• **The problem**
Every line below needs to be reproduced exactly.

• **Supplied records**
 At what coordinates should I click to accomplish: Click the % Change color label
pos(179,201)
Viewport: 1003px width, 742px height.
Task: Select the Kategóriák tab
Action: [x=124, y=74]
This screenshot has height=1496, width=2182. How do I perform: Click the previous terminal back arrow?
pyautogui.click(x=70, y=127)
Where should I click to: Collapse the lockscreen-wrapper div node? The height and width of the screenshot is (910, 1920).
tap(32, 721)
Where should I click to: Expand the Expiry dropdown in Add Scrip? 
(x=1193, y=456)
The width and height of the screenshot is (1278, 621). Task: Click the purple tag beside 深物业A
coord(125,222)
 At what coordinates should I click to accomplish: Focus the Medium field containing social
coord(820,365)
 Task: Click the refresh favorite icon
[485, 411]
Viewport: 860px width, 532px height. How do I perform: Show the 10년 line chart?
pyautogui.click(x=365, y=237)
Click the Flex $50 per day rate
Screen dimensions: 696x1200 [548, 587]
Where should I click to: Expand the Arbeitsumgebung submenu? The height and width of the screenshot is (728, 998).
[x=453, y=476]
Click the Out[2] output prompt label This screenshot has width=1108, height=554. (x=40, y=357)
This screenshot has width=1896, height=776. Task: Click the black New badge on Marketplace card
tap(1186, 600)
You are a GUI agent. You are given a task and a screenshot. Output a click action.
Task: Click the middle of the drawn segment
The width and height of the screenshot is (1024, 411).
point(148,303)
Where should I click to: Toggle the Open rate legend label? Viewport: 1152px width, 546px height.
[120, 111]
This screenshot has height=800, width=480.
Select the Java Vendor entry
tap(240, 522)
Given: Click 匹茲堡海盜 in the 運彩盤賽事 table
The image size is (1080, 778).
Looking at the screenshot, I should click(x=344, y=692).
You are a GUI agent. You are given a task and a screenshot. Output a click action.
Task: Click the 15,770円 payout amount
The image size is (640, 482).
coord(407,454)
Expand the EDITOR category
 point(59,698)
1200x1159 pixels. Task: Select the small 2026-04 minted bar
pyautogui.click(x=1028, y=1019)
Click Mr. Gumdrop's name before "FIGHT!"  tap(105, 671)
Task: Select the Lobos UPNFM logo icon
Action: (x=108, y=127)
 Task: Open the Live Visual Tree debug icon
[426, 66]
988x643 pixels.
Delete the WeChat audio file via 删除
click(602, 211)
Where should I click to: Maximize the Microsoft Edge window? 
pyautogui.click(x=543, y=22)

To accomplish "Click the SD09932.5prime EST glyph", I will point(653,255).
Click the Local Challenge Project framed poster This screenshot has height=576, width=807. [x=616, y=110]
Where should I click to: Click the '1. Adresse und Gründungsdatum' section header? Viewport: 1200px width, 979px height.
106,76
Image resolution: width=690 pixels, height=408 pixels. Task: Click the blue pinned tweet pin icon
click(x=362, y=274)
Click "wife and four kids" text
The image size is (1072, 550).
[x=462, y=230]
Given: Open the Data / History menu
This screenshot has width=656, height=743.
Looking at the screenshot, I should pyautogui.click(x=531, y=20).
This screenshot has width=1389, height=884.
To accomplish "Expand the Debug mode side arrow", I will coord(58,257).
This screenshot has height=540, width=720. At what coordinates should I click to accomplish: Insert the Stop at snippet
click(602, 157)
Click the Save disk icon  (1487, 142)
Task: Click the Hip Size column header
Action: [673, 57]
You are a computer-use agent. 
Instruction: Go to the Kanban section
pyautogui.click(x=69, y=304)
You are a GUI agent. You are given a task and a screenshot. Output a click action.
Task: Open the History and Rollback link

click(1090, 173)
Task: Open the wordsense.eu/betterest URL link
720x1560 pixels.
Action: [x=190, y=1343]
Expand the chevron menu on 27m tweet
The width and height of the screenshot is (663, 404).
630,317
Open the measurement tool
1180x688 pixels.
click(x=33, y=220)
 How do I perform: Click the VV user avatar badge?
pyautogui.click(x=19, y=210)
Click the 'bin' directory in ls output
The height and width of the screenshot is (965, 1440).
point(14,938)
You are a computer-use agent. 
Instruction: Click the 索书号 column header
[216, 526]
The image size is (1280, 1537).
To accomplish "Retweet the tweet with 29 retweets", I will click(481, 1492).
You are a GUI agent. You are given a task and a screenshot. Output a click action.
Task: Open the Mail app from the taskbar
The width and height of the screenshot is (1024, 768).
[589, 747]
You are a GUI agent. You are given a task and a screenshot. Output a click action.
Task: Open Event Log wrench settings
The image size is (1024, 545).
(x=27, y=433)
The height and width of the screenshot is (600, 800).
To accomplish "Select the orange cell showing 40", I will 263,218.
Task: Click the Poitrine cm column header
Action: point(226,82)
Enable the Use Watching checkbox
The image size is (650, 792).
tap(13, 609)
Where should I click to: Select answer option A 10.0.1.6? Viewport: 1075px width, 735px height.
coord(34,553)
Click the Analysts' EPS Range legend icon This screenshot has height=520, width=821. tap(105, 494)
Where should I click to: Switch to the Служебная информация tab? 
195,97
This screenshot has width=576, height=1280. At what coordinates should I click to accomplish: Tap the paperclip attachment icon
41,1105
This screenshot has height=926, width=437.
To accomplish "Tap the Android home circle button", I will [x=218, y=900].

• **Solution**
 At what coordinates should I click to accomplish: Click the % Change color label
pos(179,201)
Viewport: 1003px width, 742px height.
Task: Select the Kategóriák tab
Action: [x=124, y=74]
This screenshot has height=1496, width=2182. How do I perform: Click the previous terminal back arrow?
pyautogui.click(x=70, y=127)
Where should I click to: Collapse the lockscreen-wrapper div node? The height and width of the screenshot is (910, 1920).
tap(32, 721)
Where should I click to: Expand the Expiry dropdown in Add Scrip? 
(x=1193, y=456)
The width and height of the screenshot is (1278, 621). Task: Click the purple tag beside 深物业A
coord(125,222)
 At what coordinates should I click to accomplish: Focus the Medium field containing social
coord(820,365)
 Task: Click the refresh favorite icon
[485, 411]
Viewport: 860px width, 532px height. How do I perform: Show the 10년 line chart?
pyautogui.click(x=365, y=237)
Click the Flex $50 per day rate
Screen dimensions: 696x1200 [548, 587]
Where should I click to: Expand the Arbeitsumgebung submenu? The height and width of the screenshot is (728, 998).
[x=453, y=476]
Click the Out[2] output prompt label This screenshot has width=1108, height=554. (x=40, y=357)
This screenshot has width=1896, height=776. Task: Click the black New badge on Marketplace card
tap(1186, 600)
You are a GUI agent. You are given a task and a screenshot. Output a click action.
Task: Click the middle of the drawn segment
The width and height of the screenshot is (1024, 411).
point(148,303)
Where should I click to: Toggle the Open rate legend label? Viewport: 1152px width, 546px height.
[120, 111]
This screenshot has height=800, width=480.
Select the Java Vendor entry
tap(240, 522)
Given: Click 匹茲堡海盜 in the 運彩盤賽事 table
The image size is (1080, 778).
Looking at the screenshot, I should click(x=344, y=692).
You are a GUI agent. You are given a task and a screenshot. Output a click action.
Task: Click the 15,770円 payout amount
The image size is (640, 482).
coord(407,454)
Expand the EDITOR category
 point(59,698)
1200x1159 pixels. Task: Select the small 2026-04 minted bar
pyautogui.click(x=1028, y=1019)
Click Mr. Gumdrop's name before "FIGHT!"  tap(105, 671)
Task: Select the Lobos UPNFM logo icon
Action: (x=108, y=127)
 Task: Open the Live Visual Tree debug icon
[426, 66]
988x643 pixels.
Delete the WeChat audio file via 删除
click(602, 211)
Where should I click to: Maximize the Microsoft Edge window? 
pyautogui.click(x=543, y=22)

To accomplish "Click the SD09932.5prime EST glyph", I will point(653,255).
Click the Local Challenge Project framed poster This screenshot has height=576, width=807. [x=616, y=110]
Where should I click to: Click the '1. Adresse und Gründungsdatum' section header? Viewport: 1200px width, 979px height.
106,76
Image resolution: width=690 pixels, height=408 pixels. Task: Click the blue pinned tweet pin icon
click(x=362, y=274)
Click "wife and four kids" text
The image size is (1072, 550).
[x=462, y=230]
Given: Open the Data / History menu
This screenshot has width=656, height=743.
Looking at the screenshot, I should pyautogui.click(x=531, y=20).
This screenshot has width=1389, height=884.
To accomplish "Expand the Debug mode side arrow", I will coord(58,257).
This screenshot has height=540, width=720. At what coordinates should I click to accomplish: Insert the Stop at snippet
click(602, 157)
Click the Save disk icon  (1487, 142)
Task: Click the Hip Size column header
Action: [673, 57]
You are a computer-use agent. 
Instruction: Go to the Kanban section
pyautogui.click(x=69, y=304)
You are a GUI agent. You are given a task and a screenshot. Output a click action.
Task: Open the History and Rollback link

click(1090, 173)
Task: Open the wordsense.eu/betterest URL link
720x1560 pixels.
Action: [x=190, y=1343]
Expand the chevron menu on 27m tweet
The width and height of the screenshot is (663, 404).
630,317
Open the measurement tool
1180x688 pixels.
click(x=33, y=220)
 How do I perform: Click the VV user avatar badge?
pyautogui.click(x=19, y=210)
Click the 'bin' directory in ls output
The height and width of the screenshot is (965, 1440).
point(14,938)
You are a computer-use agent. 
Instruction: Click the 索书号 column header
[216, 526]
The image size is (1280, 1537).
To accomplish "Retweet the tweet with 29 retweets", I will click(481, 1492).
You are a GUI agent. You are given a task and a screenshot. Output a click action.
Task: Open the Mail app from the taskbar
The width and height of the screenshot is (1024, 768).
[589, 747]
You are a GUI agent. You are given a task and a screenshot. Output a click action.
Task: Open Event Log wrench settings
The image size is (1024, 545).
(x=27, y=433)
The height and width of the screenshot is (600, 800).
To accomplish "Select the orange cell showing 40", I will 263,218.
Task: Click the Poitrine cm column header
Action: point(226,82)
Enable the Use Watching checkbox
The image size is (650, 792).
tap(13, 609)
Where should I click to: Select answer option A 10.0.1.6? Viewport: 1075px width, 735px height.
coord(34,553)
Click the Analysts' EPS Range legend icon This screenshot has height=520, width=821. tap(105, 494)
Where should I click to: Switch to the Служебная информация tab? 
195,97
This screenshot has width=576, height=1280. At what coordinates should I click to accomplish: Tap the paperclip attachment icon
41,1105
This screenshot has height=926, width=437.
To accomplish "Tap the Android home circle button", I will [x=218, y=900].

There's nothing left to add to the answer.